Os tratadores de canídeos e felinos

 * Victor Nogueira

DOMINGO, JUNHO 03, 2007


Os tratadores de canídeos e felinos, no Huambo

Em Luanda, o Zé Luís fazendo tropelias a um dos gatos enquanto o pai dos tratadores lia o jornal


Outro dos felinos

O mesmo felino, lavando-se


O Jack em flagrante delito


Foto de família - Em Luanda, na Praia do Bispo, com a senhora Ana de Jesus, cozinheira, e o Ambrósio, empregado doméstico, e a Bambina, ao colo deste, em 1960 08 23 O meu boné deveria ter sido do Carnaval.

Normalmente tínhamos um cão e um exército de gatos, que viviam no quintal. Lembro-me do Jack I e do Jack II, mas da Bambina não.

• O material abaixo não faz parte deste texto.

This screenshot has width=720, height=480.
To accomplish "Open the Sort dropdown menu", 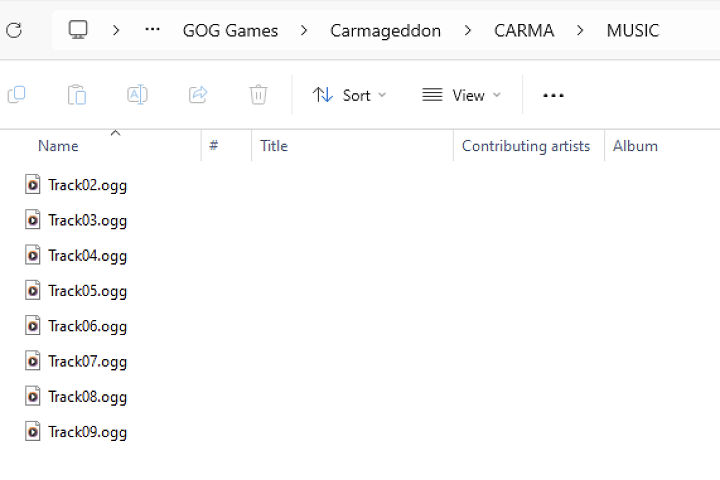I will (x=349, y=96).
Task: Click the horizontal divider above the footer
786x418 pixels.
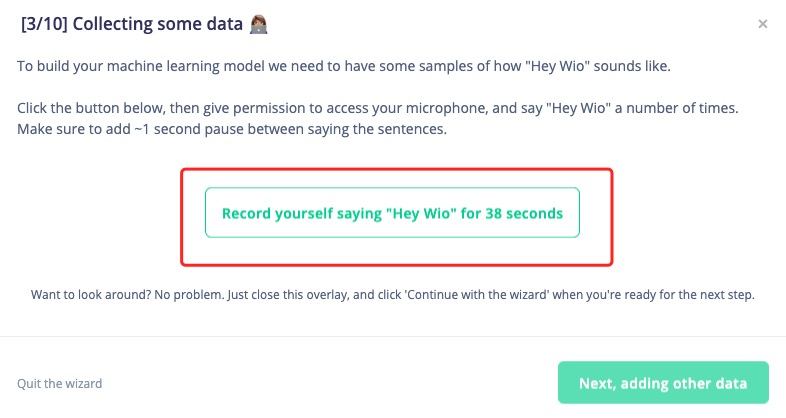Action: pos(393,336)
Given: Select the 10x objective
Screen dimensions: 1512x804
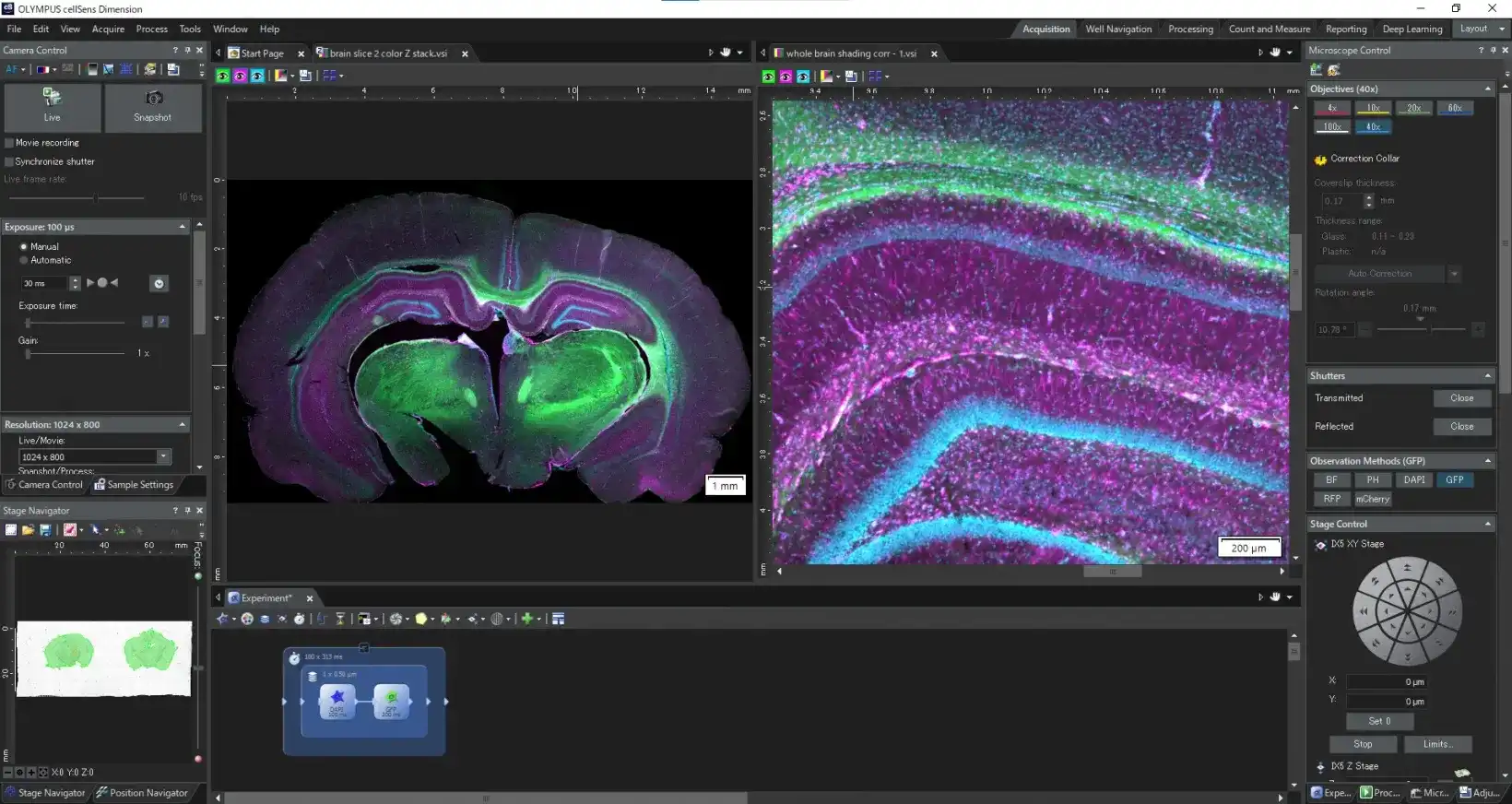Looking at the screenshot, I should (x=1373, y=108).
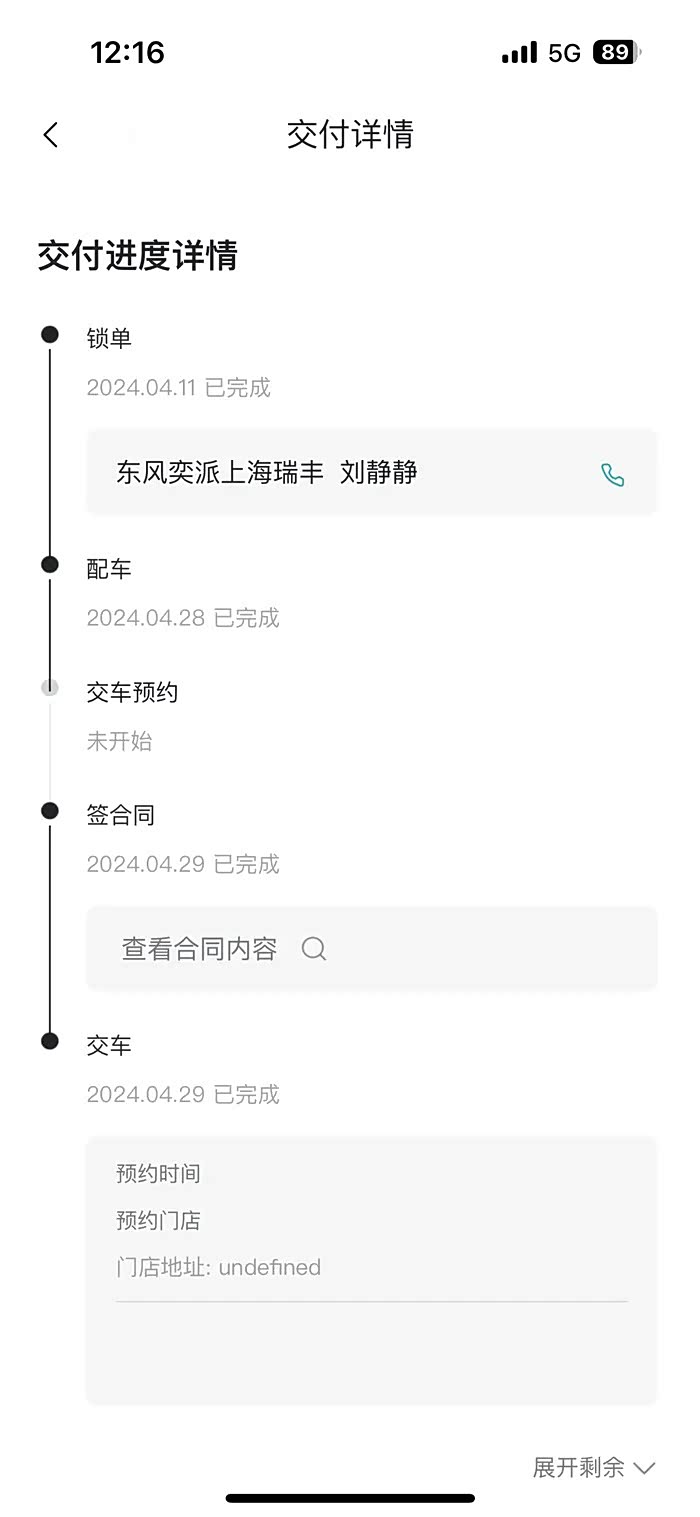The image size is (700, 1517).
Task: Tap the 签合同 step label
Action: [121, 815]
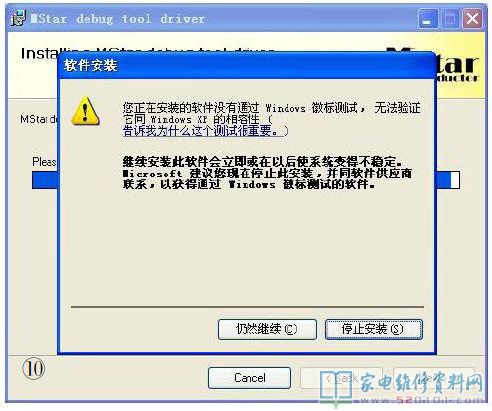Open the 告诉我为什么这个测试很重要 link
This screenshot has height=411, width=492.
point(206,131)
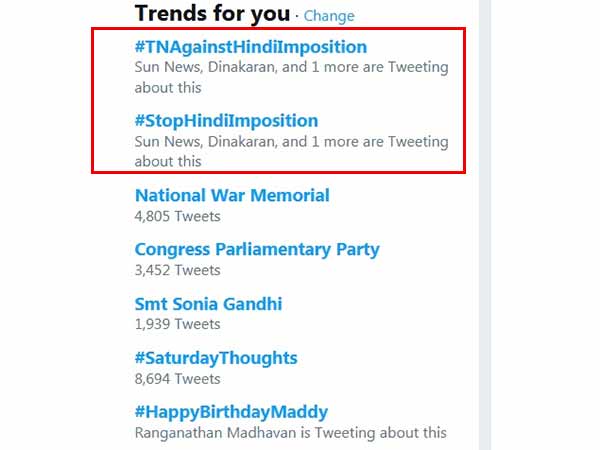Image resolution: width=600 pixels, height=450 pixels.
Task: Click the 1,939 Tweets count
Action: tap(178, 323)
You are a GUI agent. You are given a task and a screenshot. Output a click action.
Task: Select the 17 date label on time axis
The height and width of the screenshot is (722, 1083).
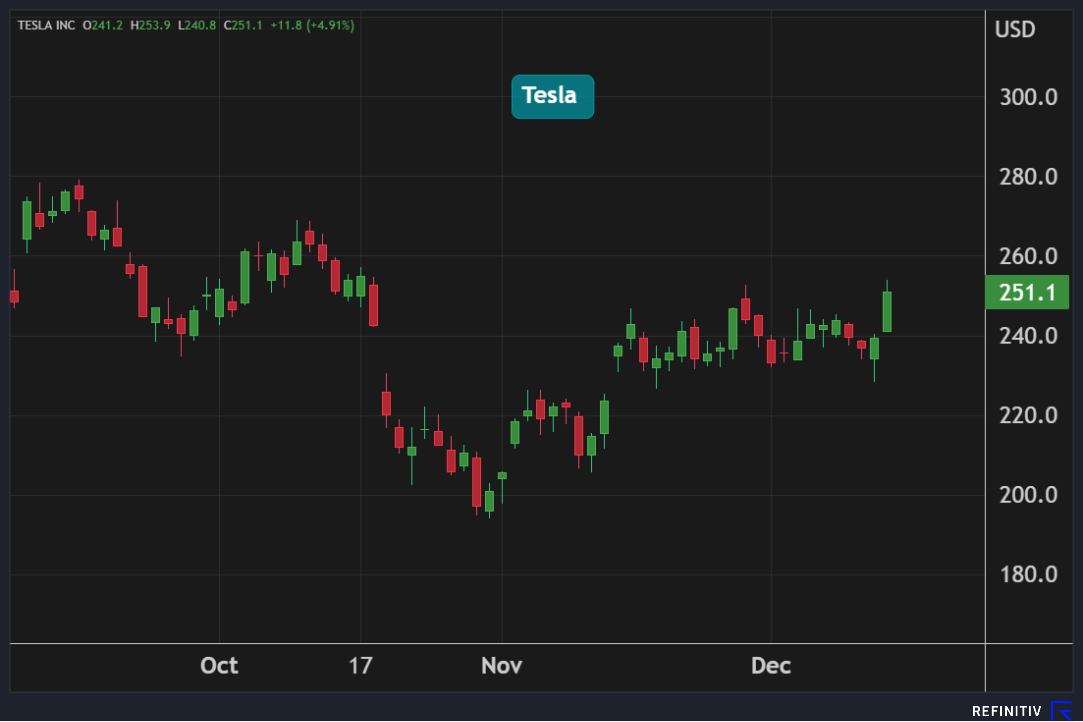coord(360,666)
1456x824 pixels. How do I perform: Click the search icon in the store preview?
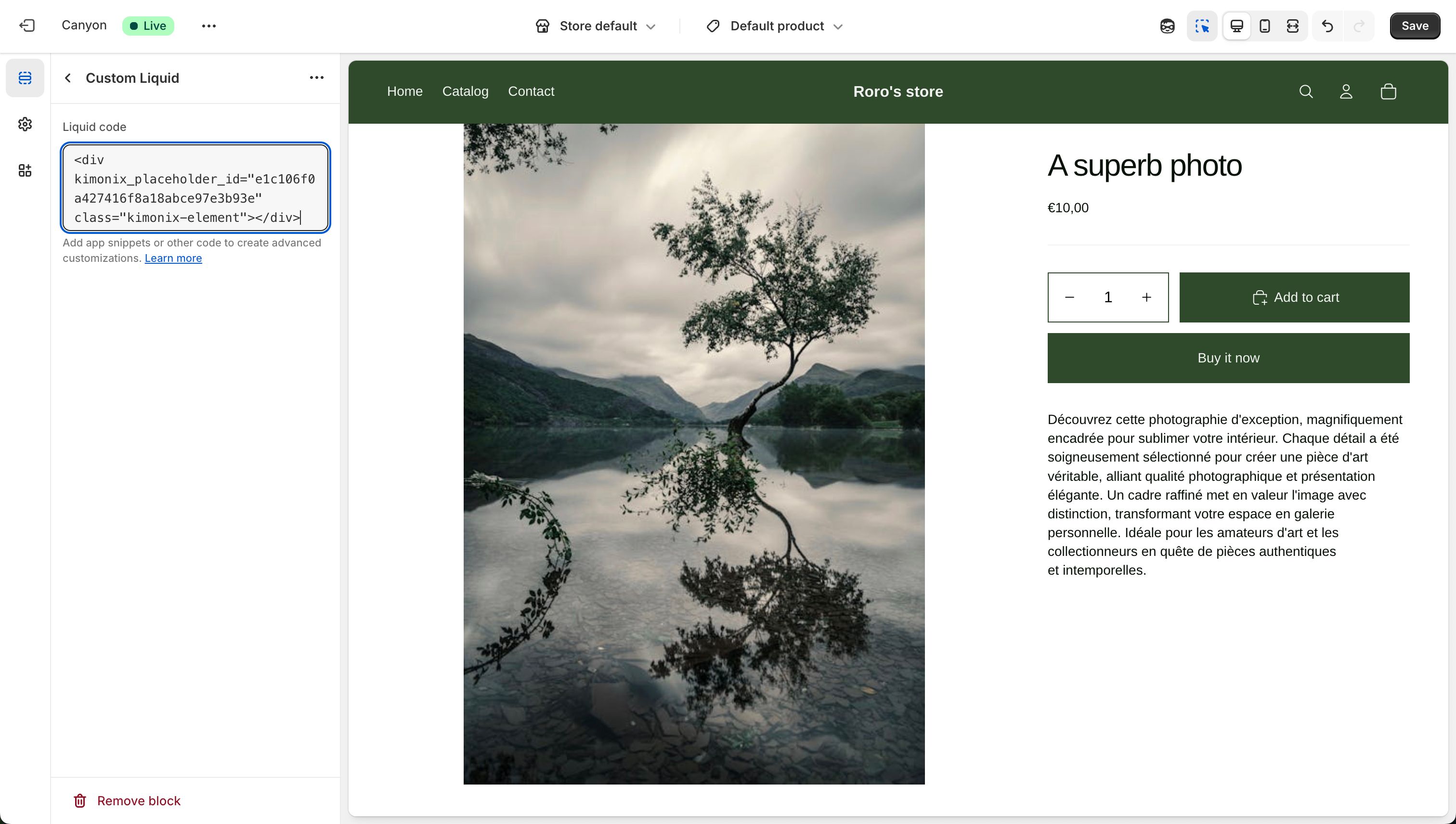pos(1306,91)
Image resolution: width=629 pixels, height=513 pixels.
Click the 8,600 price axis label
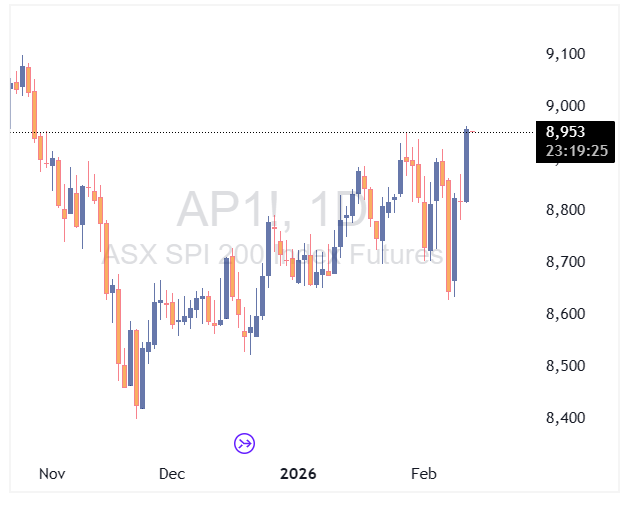[x=565, y=314]
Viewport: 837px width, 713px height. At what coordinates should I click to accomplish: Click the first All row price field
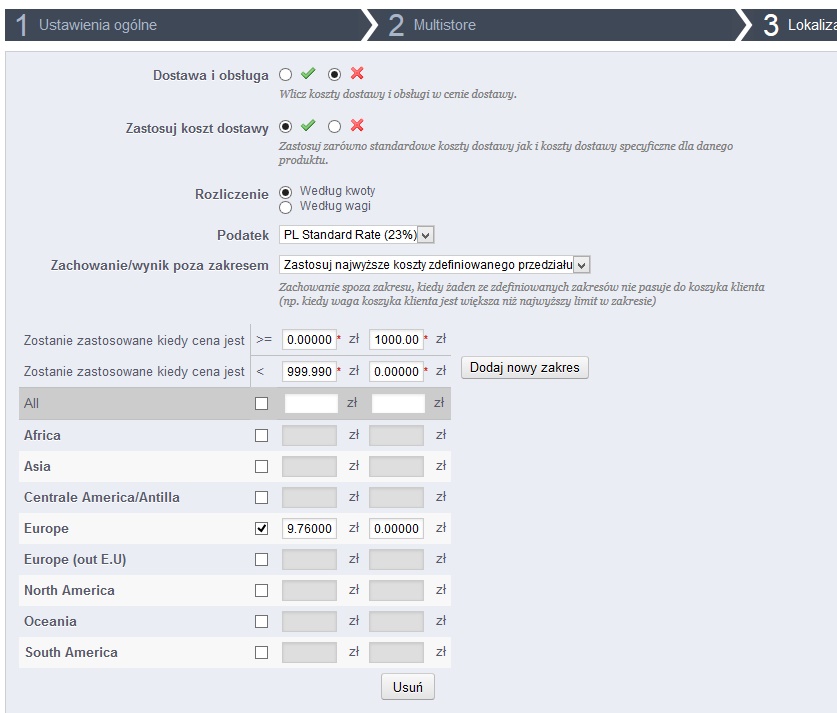pos(310,404)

O Jack olhando pôr do sol e o horizonte, para lá do qual está o Brasil


 Foto victor nogueira - Um cão galhofeiro numa noite em Serpa

 Foto victor nogueira - Cão prisioneiro em Linda-a-Pastora

 Foto victor nogueira - Cão sentado à janela, numa rua de Lisboa

 Foto victor nogueira - O mesmo cão em pé

O Cão, o melhor amigo do homem ..
... quando não lhe ferra o dente !
E podia lá deixar de falar nos gatos?


* Victor Nogueira

Gosto de cães, mas não posso tê-los porque apartamento não rima com animais à solta. Em Luanda sempre tive cães e gatos pois os meus pais sempre moraram em vivendas com quintal. Na da Praia do Bispo, á frente, havia um caramanchão, com mesa, cadeiras, algumas de lona para estirar, onde líamos ou estudávamos ou jogávamos às cartas ou ao monopólio. O cão sentava-se ao meu lado, lingua de fora, e de vez em quando batia-me com a pata na minha perna para lhe fazer festas. Satisfeito o pedido, acalmava até repetir de novo o gesto para nova sessão.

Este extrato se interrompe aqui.